→ **TASK REQUIREMENTS**
Exactly the lines from the one containing "Screen dimensions: 1138x785" through the final line of the data below, with pictures omitted, make up the answer.
--*--
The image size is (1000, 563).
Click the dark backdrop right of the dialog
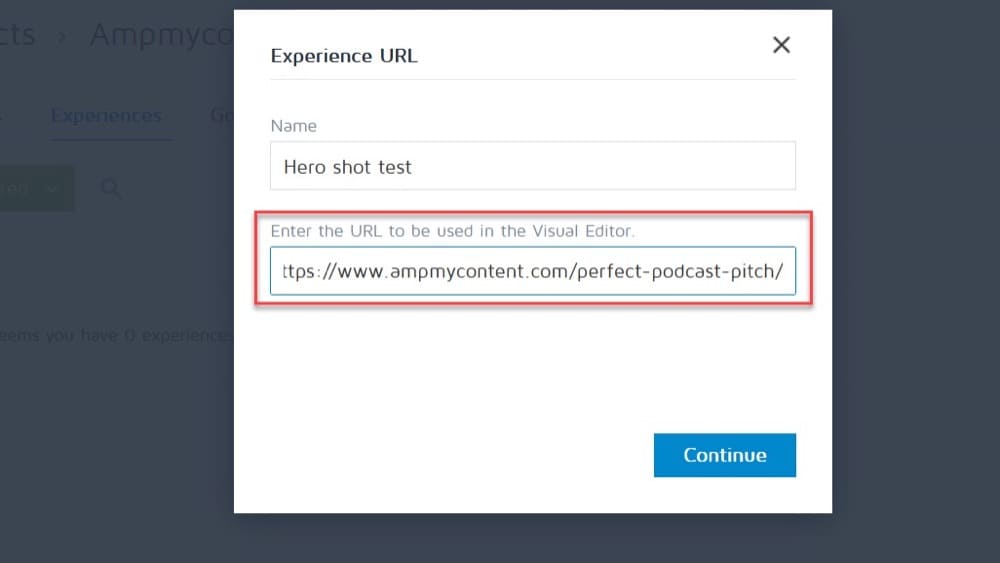click(x=916, y=281)
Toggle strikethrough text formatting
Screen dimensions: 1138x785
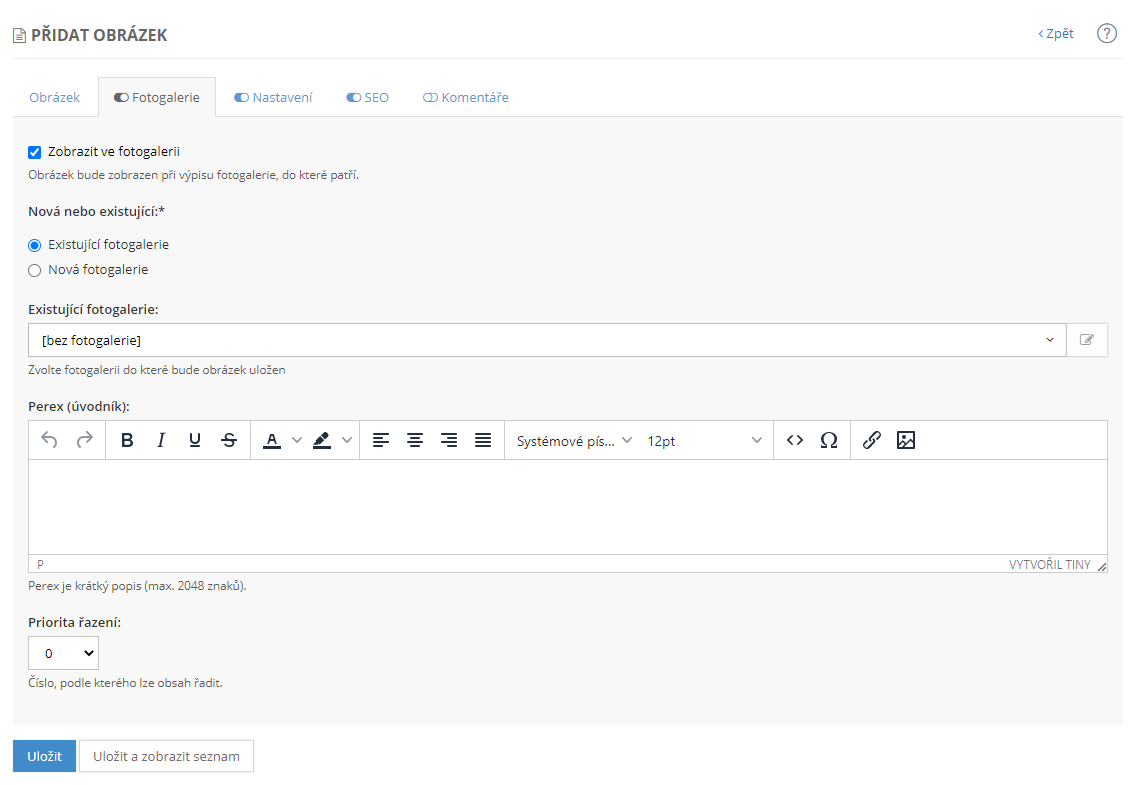229,440
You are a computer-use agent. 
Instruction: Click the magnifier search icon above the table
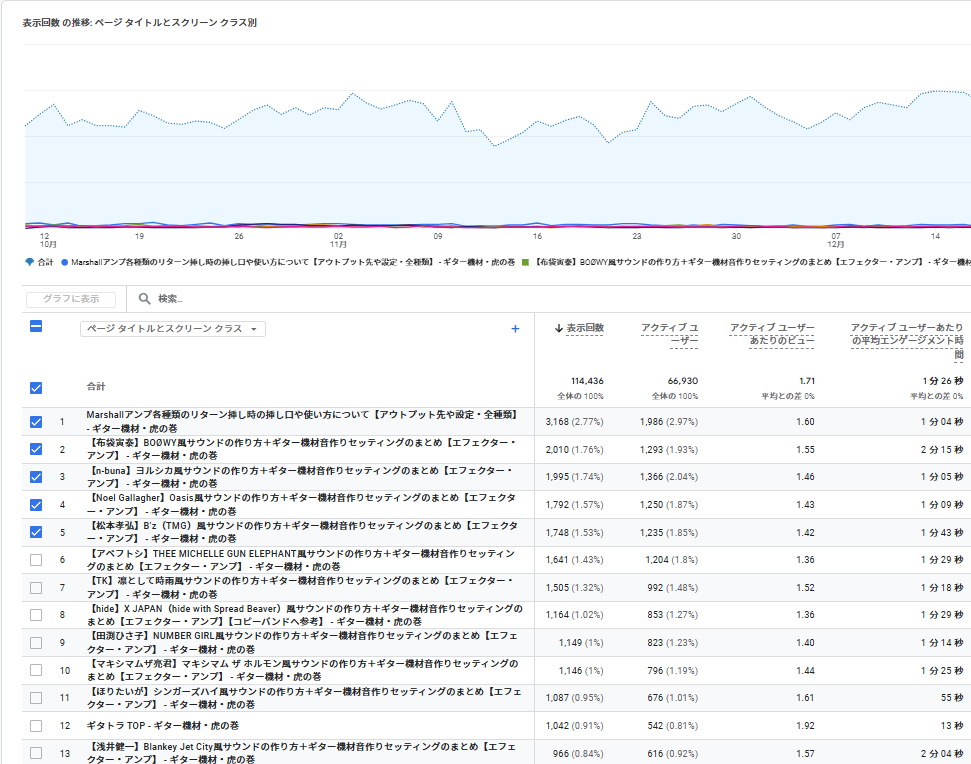144,298
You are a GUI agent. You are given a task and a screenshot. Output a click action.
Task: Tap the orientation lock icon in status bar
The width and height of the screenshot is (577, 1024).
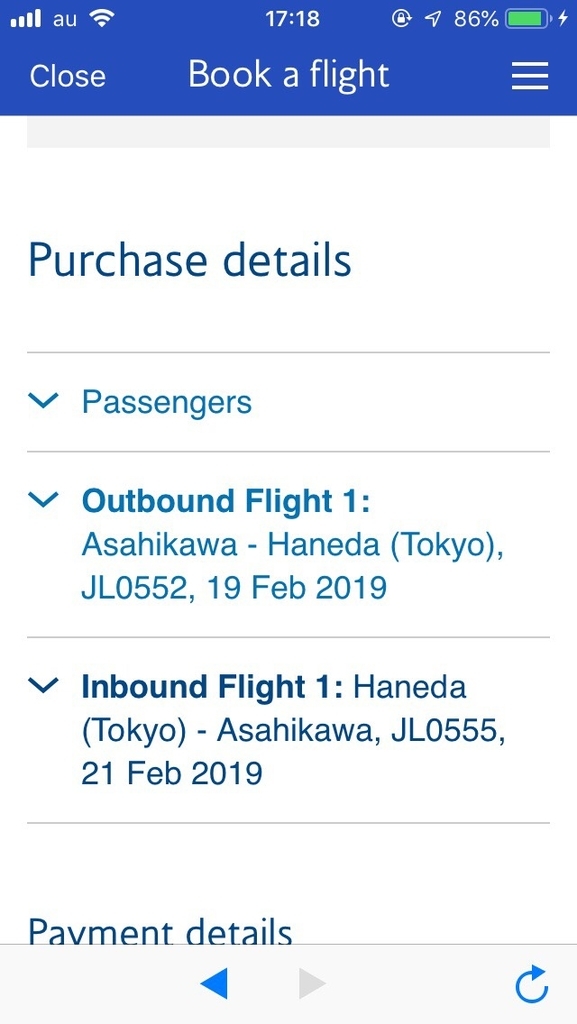pyautogui.click(x=399, y=17)
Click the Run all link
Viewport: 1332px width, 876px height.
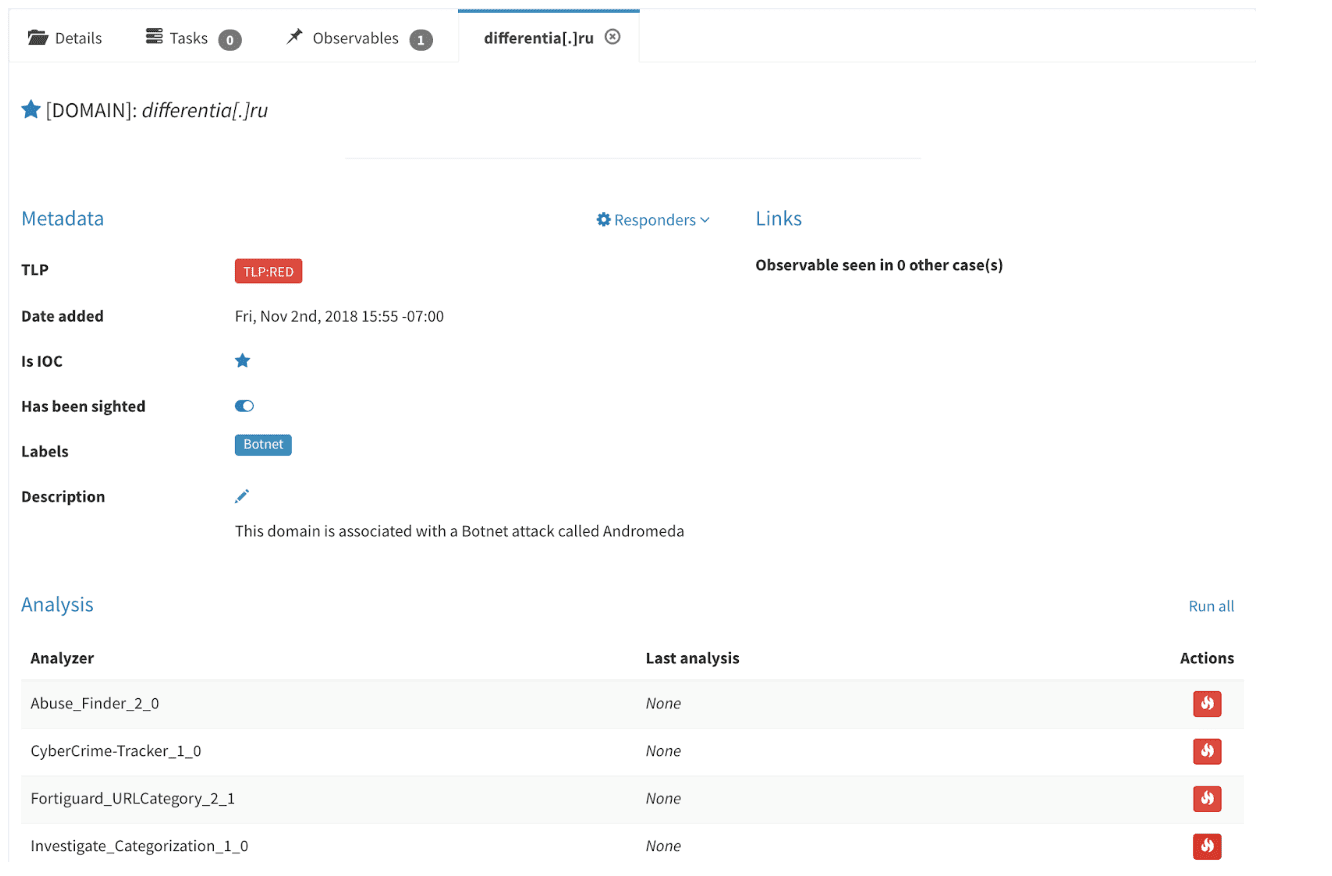coord(1211,606)
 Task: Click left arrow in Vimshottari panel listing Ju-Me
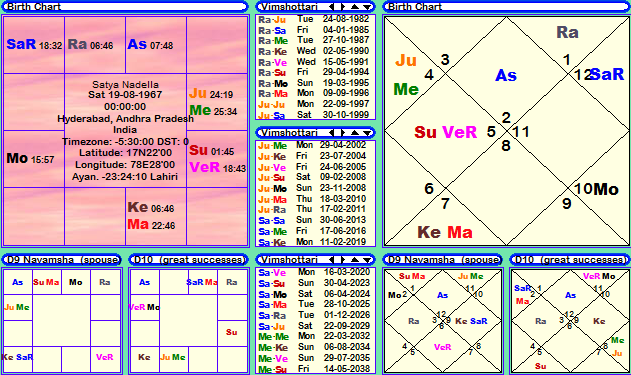point(332,133)
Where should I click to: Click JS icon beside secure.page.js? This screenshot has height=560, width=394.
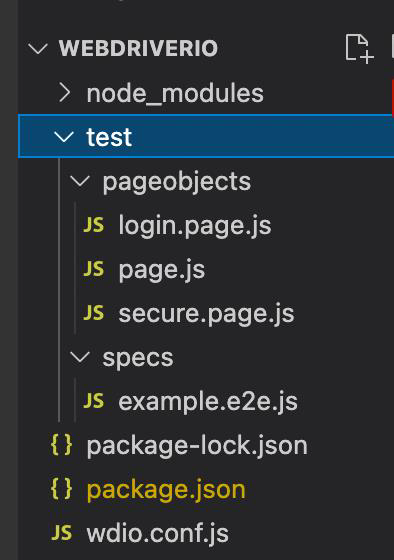(x=94, y=313)
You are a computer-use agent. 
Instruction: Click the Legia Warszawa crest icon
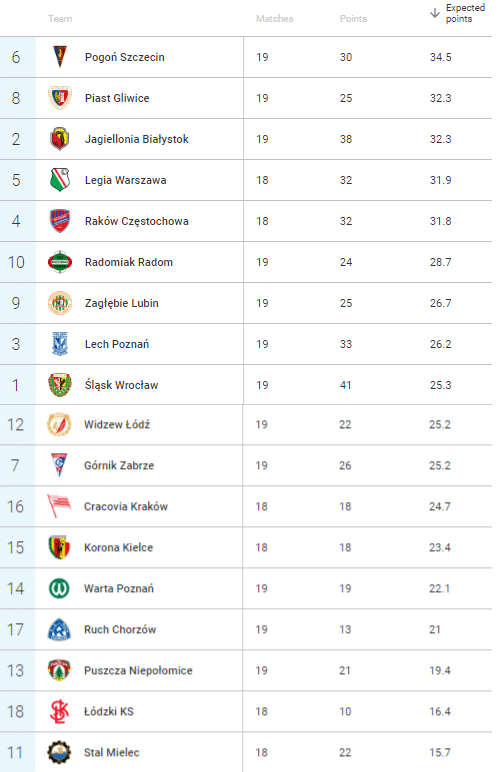pos(60,180)
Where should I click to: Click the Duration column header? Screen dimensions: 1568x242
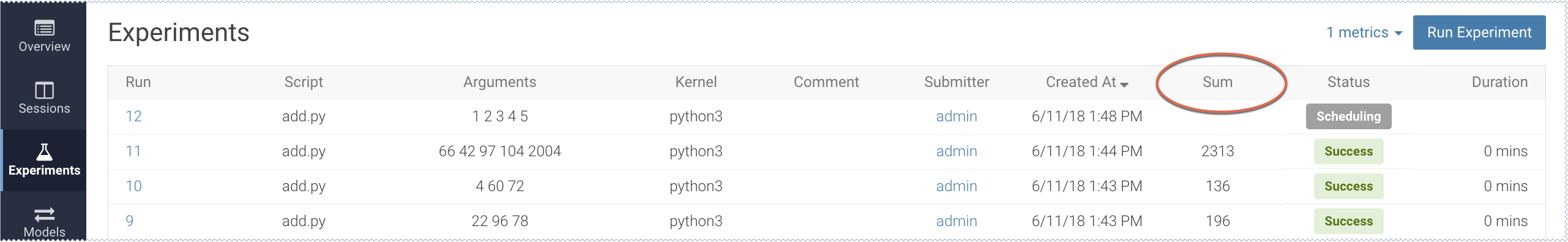(x=1499, y=82)
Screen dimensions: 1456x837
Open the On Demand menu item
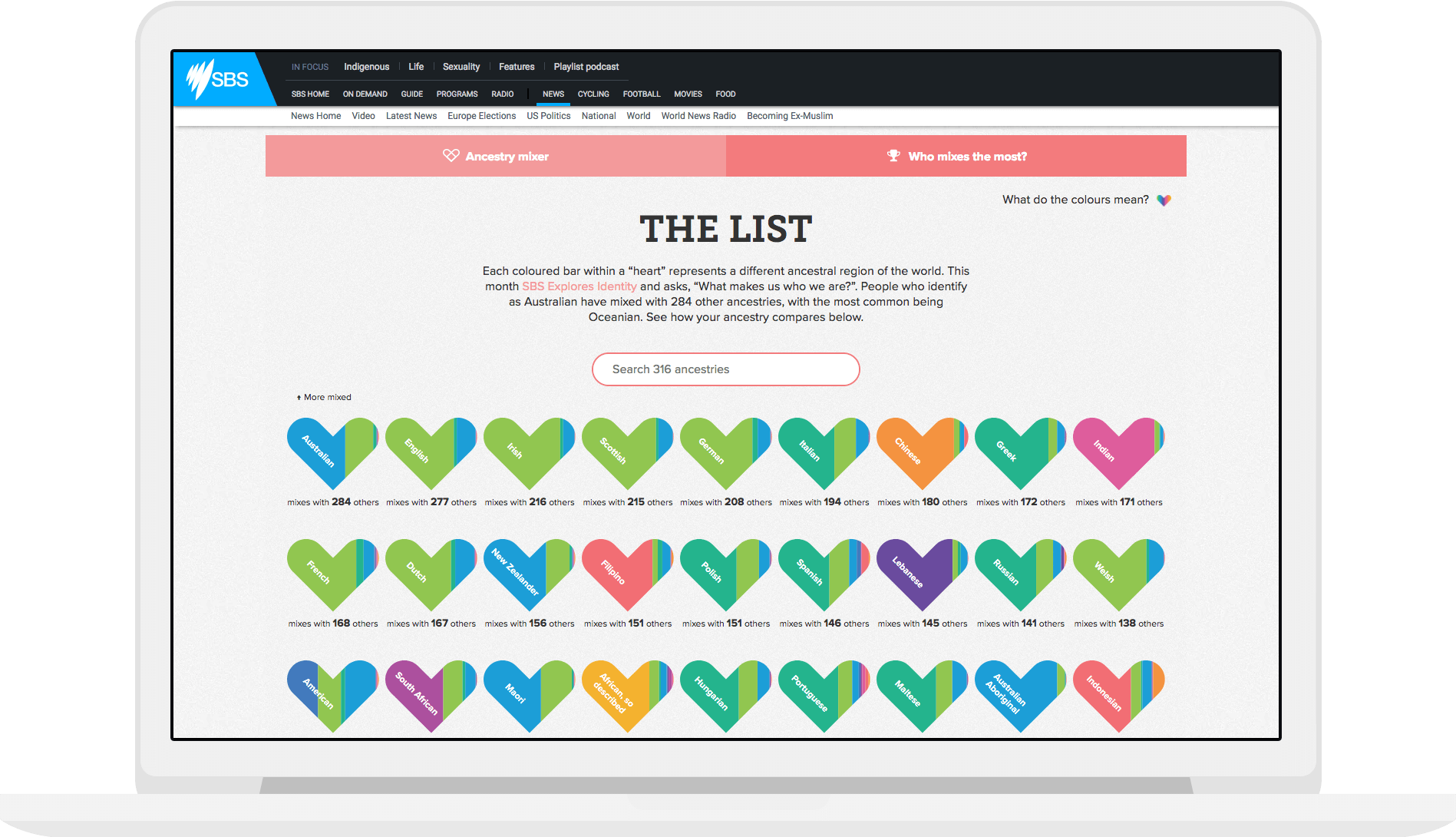click(x=365, y=94)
--*--
→ **TASK ANSWER**
Screen dimensions: 1138x785
229,440
You are a computer-use agent. 
Instruction: Click the magnifier search icon above the table
144,298
You are a GUI agent. You are given a task and a screenshot. Output a click action.
Task: Tap the orientation lock icon in status bar
The width and height of the screenshot is (577, 1024).
pyautogui.click(x=399, y=17)
Click the Run all link
Viewport: 1332px width, 876px height.
coord(1211,606)
 Task: Click left arrow in Vimshottari panel listing Ju-Me
point(332,133)
Where should I click to: Click JS icon beside secure.page.js? This screenshot has height=560, width=394.
(x=94, y=313)
You are a computer-use agent. 
Instruction: Click the Legia Warszawa crest icon
pos(60,180)
Where should I click to: Click the Duration column header? Screen dimensions: 1568x242
(x=1499, y=82)
Screen dimensions: 1456x837
Open the On Demand menu item
click(x=365, y=94)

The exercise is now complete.